D'après le Comité national des interprofessionnels des vins à appellation d'origine et à indication géographique (Cniv), le gel aurait touché 80% du vignoble français. Il faut remonter à 1991 pour retrouver un épisode aussi dévastateur. Dans le nord de la France, 40.000 hectares de betteraves ont gelé, selon les informations de la Fédération nationale des syndicats d'exploitants agricoles (FNSEA). Des difficultés qui s'ajoutent aux déficits subis par les professionnels durant la crise sanitaire…
Une cellule interministérielle de crise
Le Premier ministre a annoncé dès le 10 avril que le fonds des calamités agricoles sera déplafonné pour aider les agriculteurs à faire face à cet épisode de gel. Ce régime indemnise les pertes de récoltes et les pertes de fonds causées par des variations anormales d'intensité d'un agent naturel climatique (sécheresse, inondation, gel). Le fonds est alimenté par une taxe de 5,5% sur les assurances obligatoires. Mais la cotisation est plafonnée à 60 millions d'euros par an, l'État complétant avec des subventions à hauteur des besoins en cas de sinistres climatiques importants. "Le gouvernement, l'État, assumera les responsabilités qui sont les siennes", a assuré Jean Castex lors de son déplacement en Ardèche. "Tous les moyens dont nous disposons seront utilisés, notamment par rapport aux charges", a-t-il ajouté, prévoyant des réunions avec les banquiers et assureurs pour organiser une "mobilisation pour faire face à cette situation". Une cellule interministérielle devait aussi être installée dès le 12 avril pour organiser la mobilisation pour ce secteur.

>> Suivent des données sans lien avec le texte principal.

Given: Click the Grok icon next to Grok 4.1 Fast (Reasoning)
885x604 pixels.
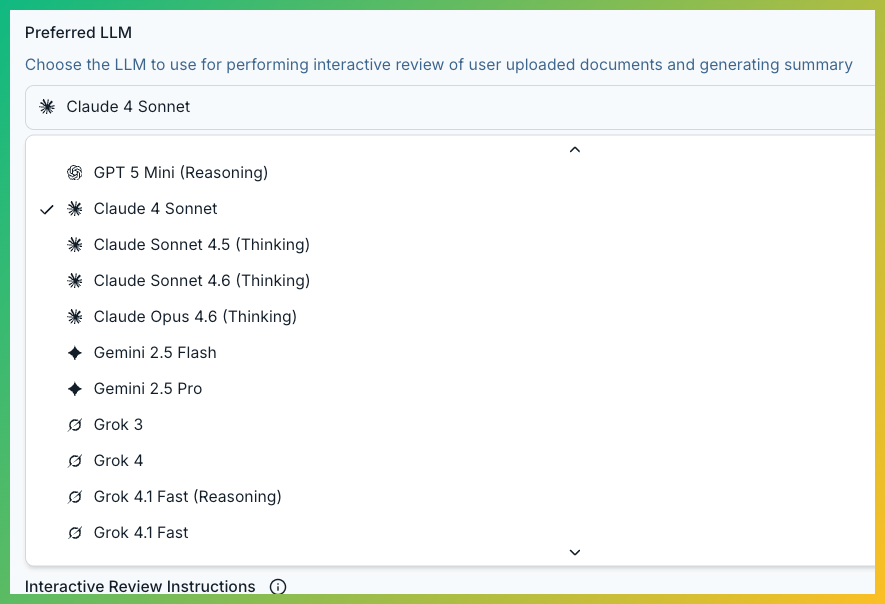Looking at the screenshot, I should tap(74, 497).
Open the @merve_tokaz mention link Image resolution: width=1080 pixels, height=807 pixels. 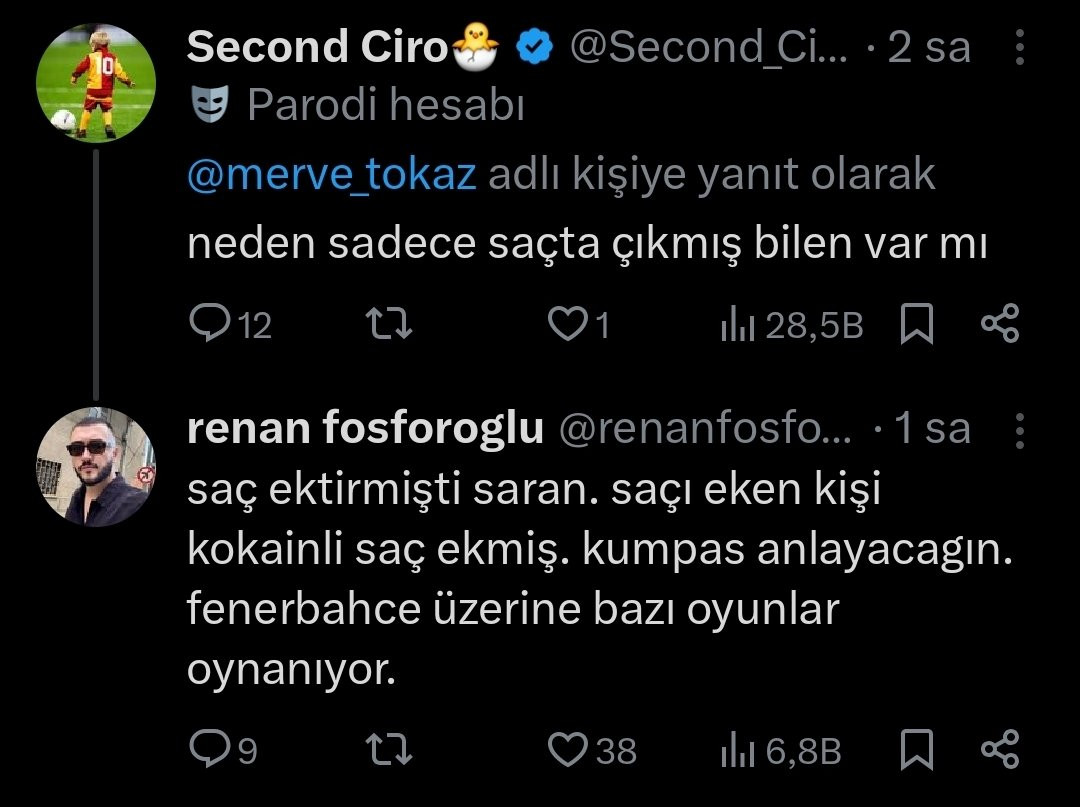pyautogui.click(x=331, y=175)
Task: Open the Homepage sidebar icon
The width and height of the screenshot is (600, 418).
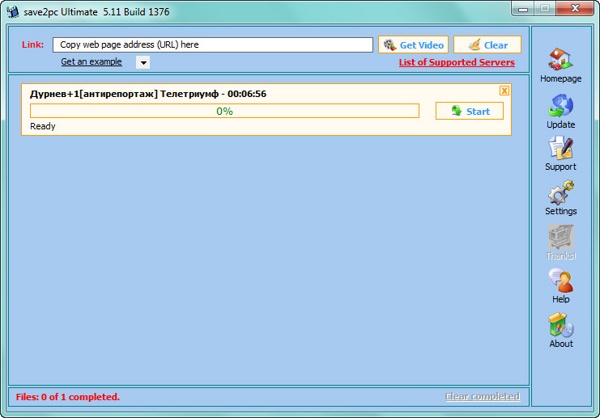Action: pos(560,61)
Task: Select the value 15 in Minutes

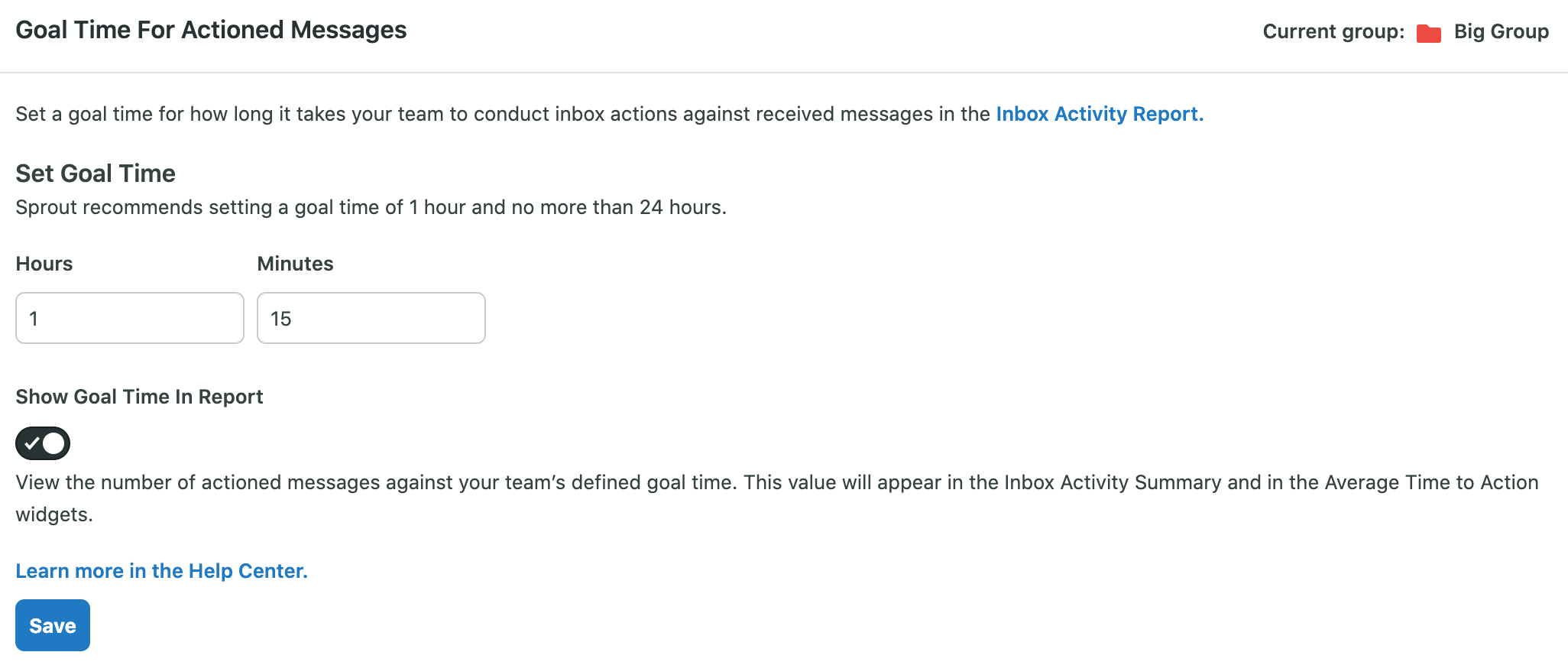Action: [283, 319]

Le Premier ministre a également insisté sur la nécessité de poursuivre et amplifier les actions structurelles pour adapter l'agriculture à ces changements climatiques, notamment à travers la politique agricole commune (PAC) européenne et le projet de loi Climat en cours de discussion à l'Assemblée nationale. "La France a besoin, et c'est aussi une question de souveraineté, d'une agriculture forte", a-t-il affirmé, se félicitant aussi des interventions annoncées par les collectivités territoriales.

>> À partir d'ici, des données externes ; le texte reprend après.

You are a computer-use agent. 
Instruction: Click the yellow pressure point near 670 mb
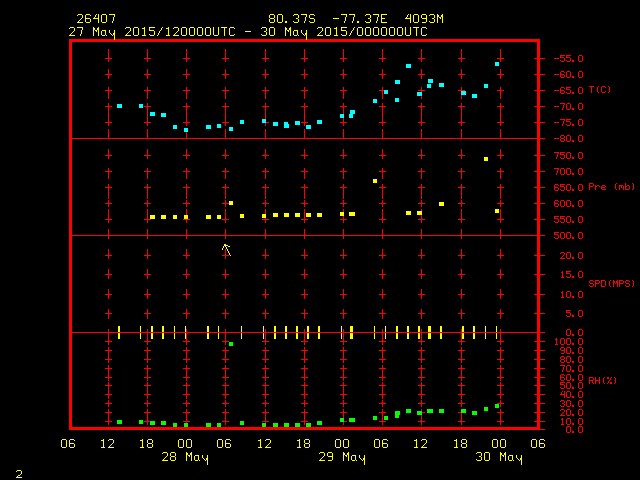coord(375,181)
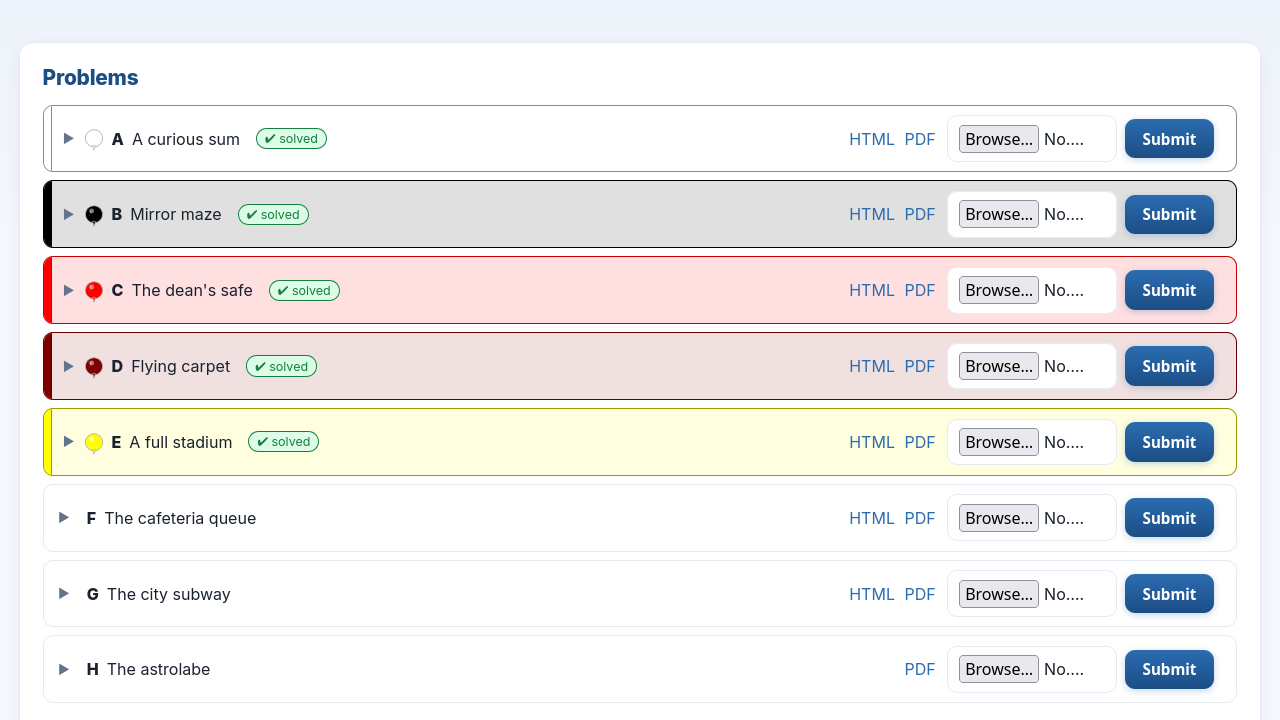Click the yellow balloon for A full stadium

[94, 443]
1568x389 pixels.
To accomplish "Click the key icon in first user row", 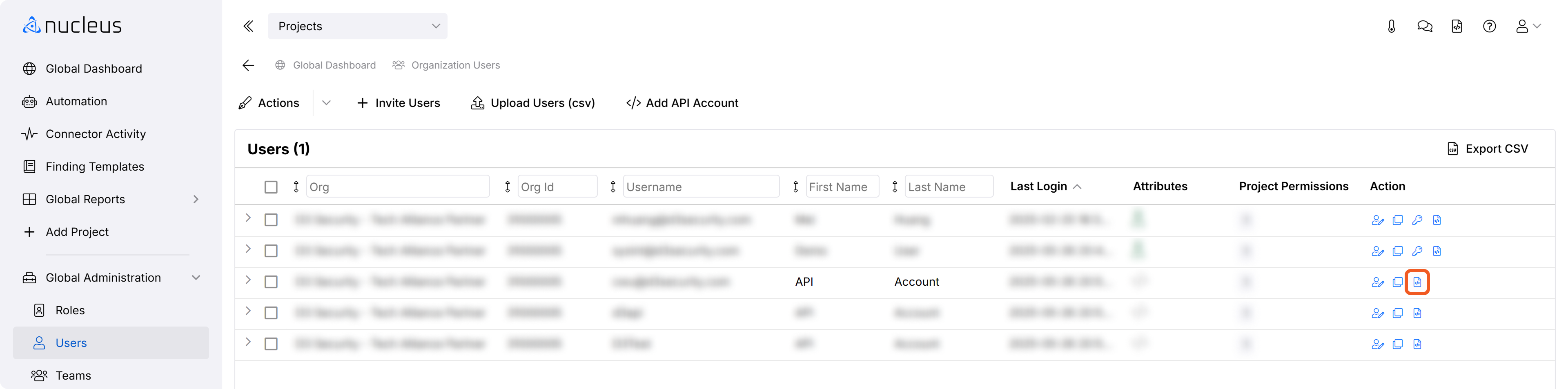I will [1417, 220].
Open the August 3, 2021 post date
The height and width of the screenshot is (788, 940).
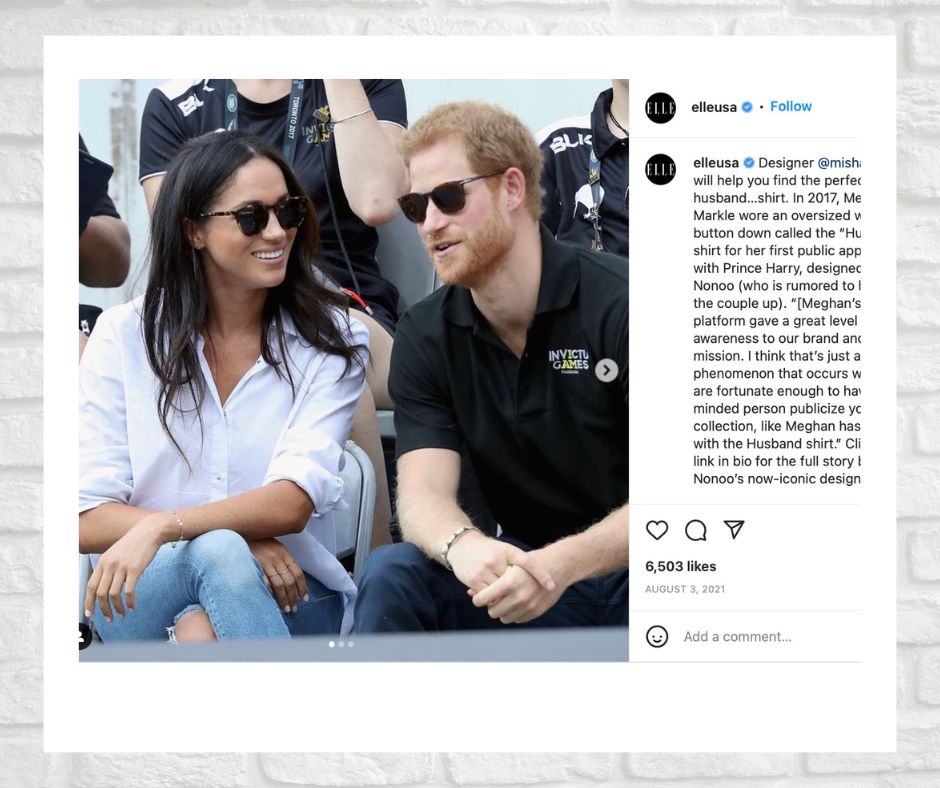point(685,590)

Les régions demandent un fonds d'urgence dédié
Activant rapidement des fonds régionaux (15 millions d'euros) pour les agriculteurs sinistrés, Laurent Wauquiez s'est rendu dès le 9 avril au chevet d'arboriculteurs de Drôme et d'Ardèche pour constater les dégâts, faisant un premier bilan de l'impact potentiel du gel : entre 50.000 et 100.000 emplois directs et indirects pour l'arboriculture et la viticulture, 150 millions d'euros de pertes pour la région… Le président de la région Auvergne-Rhône-Alpes a également affirmé à cette occasion que les aides habituelles ne sont pas à la hauteur des pertes provoquées, demandant un fonds spécial d'indemnisation avec une aide de l'État semblable à celle consentie dans le cadre de la crise sanitaire pour couvrir les charges et les salaires des agriculteurs touchés, tout en leur assurant un minimum de revenus.

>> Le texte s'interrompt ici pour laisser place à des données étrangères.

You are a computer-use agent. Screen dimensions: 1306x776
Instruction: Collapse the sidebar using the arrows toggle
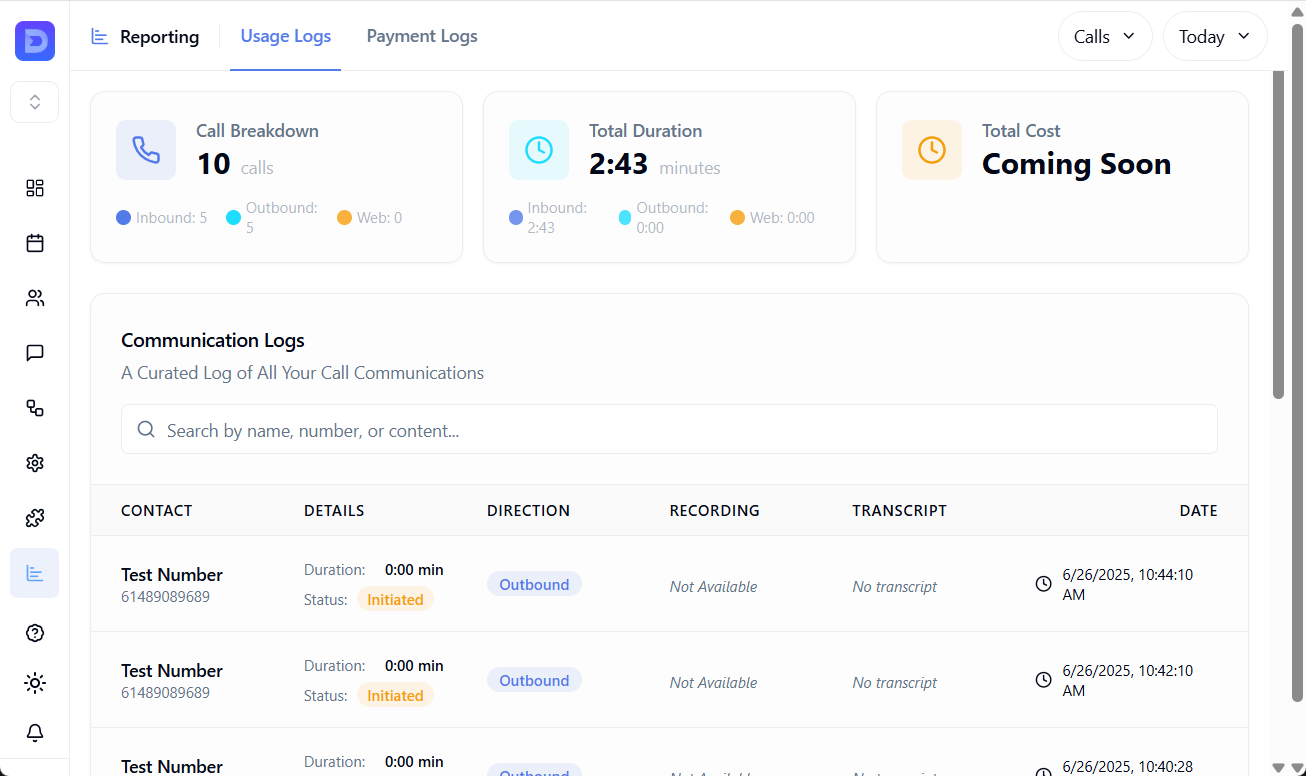click(x=34, y=101)
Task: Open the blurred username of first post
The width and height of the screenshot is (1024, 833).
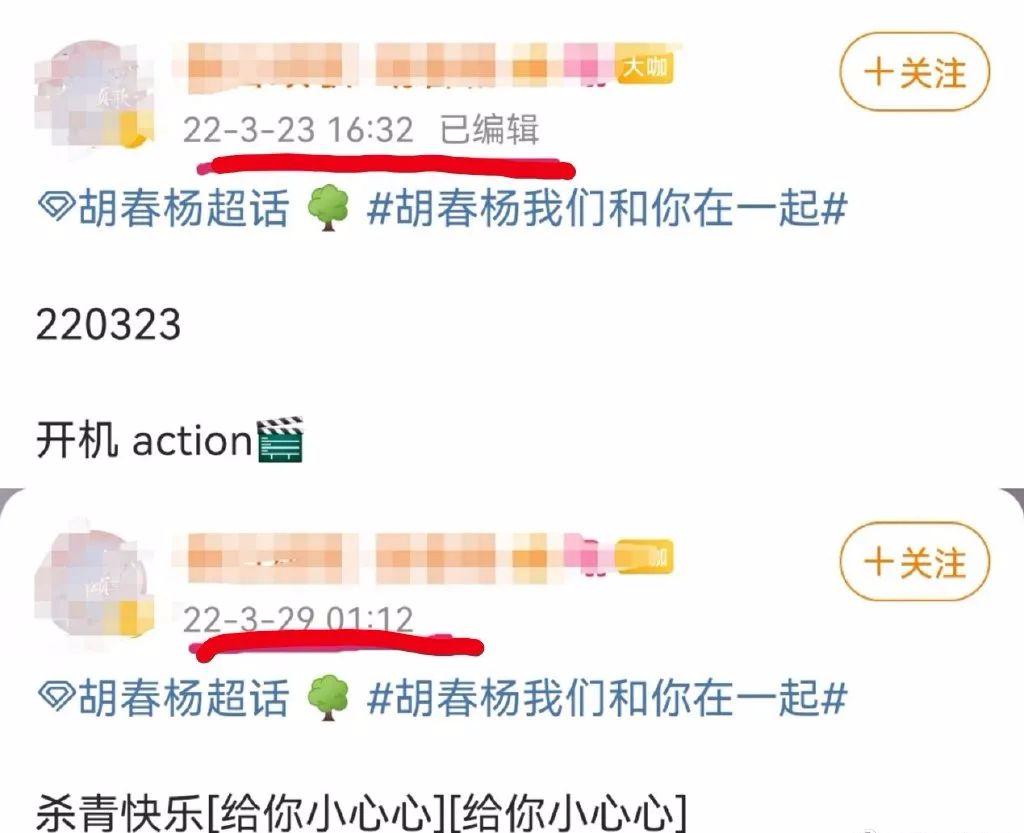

Les régions se sont accordées dans ce sens sur une position commune, appelant dans un communiqué de Régions de France du 9 avril à la création d'un fonds d'urgence dédié. "Face à l'ampleur des dégâts, le fonds de calamités ou les solutions classiques, comme le report de charges ou des impôts, apportés en cas d'épisode de gel doivent être renforcés par un effort exceptionnel permettant la compensation des charges et des pertes de recettes", signale ainsi l'association dans son communiqué, demandant au gouvernement de mettre en place un dispositif à la hauteur du sujet et des pertes rencontrées par nos agriculteurs. Une demande qui semble avoir trouvé un écho auprès du Premier ministre. Reste à connaître les montants de ces fameuses enveloppes exceptionnelles.